At this point, you are probably wondering how to create the actual translations themselves.  If you are building a PHP-based web application, multilingual support is done lazily with IANA language codes (e.g. 'en-us') - which can be used with HTTP_ACCEPT_LANGUAGE parsing - and storing the translations into PHP files.  But you don't want translators messing around with raw PHP files - trust me, they don't understand software development and you'll spend more time fixing the problems they create than anything else.  A decent approach is to capture the output of var_export() using ob_start(), ob_get_contents(), and ob_end_clean() and create a web-based editor where they can manage the translation files that way.  Be sure to protect the translation editor - the last thing you need is the German translation of your web application spouting stuff about certain "enlargement medicine" to your users because some script kiddie found your insecure translation editor.  I'll probably figure out how to make one of these for general-purpose use, so you can sit back and wait for it (remember - when it comes to multilingual stuff, you want to be as lazy as possible).
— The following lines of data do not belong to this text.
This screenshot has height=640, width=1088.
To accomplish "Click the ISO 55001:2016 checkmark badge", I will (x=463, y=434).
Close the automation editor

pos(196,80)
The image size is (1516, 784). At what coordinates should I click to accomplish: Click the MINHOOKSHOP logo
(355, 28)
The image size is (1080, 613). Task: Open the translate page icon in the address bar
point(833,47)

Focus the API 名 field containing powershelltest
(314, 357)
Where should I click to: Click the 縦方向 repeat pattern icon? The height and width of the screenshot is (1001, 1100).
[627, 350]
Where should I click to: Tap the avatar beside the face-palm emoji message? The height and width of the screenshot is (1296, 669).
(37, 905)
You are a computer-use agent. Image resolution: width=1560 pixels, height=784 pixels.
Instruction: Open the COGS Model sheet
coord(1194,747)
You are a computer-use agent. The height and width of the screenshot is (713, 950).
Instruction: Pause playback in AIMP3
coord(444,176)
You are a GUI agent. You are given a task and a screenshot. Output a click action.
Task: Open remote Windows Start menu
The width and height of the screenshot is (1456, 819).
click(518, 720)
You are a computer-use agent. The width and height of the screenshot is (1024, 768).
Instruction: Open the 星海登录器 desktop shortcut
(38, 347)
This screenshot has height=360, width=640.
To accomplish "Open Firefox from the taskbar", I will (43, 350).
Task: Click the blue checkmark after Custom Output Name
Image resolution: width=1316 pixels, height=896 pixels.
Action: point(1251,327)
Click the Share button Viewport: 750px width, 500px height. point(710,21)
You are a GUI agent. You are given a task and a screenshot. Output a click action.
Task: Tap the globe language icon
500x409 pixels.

Speaking of security, multilingual support has been the source of countless security headaches and several major security exploits have been the result of not thinking through possibilities.  Make doubly-sure you don't introduce exploitable code as you deploy multilingual support into your application.  The lazy approach allows you to carefully inspect the application as you go along, so you might end up fixing other vulnerabilities too.

Some programmers may observe a slight decrease in performance and increased memory usage when the multilingual support routines are added.  These are unfortunate side-effects of multilingual support.  But keep in mind that multilingual support is sometimes a necessary evil to keep users happy.  You'll be able to get away with single-language-only applications more often than not.

And that is pretty much it.  Enjoy being a lazy programmer!

Comments

  1. Hey, cool blog, loving it.

    I did this kind thing (i called it language inheritance) a couple of years ago in a python webapp I made. I really loved the way it works, if there is not translation, fall back...

    anyway, I just thought I'd mention var_export()'s second argument allows it to return a string so you don't have to use the output buffer. I used the output buffer for a few years before I noticed the second argument.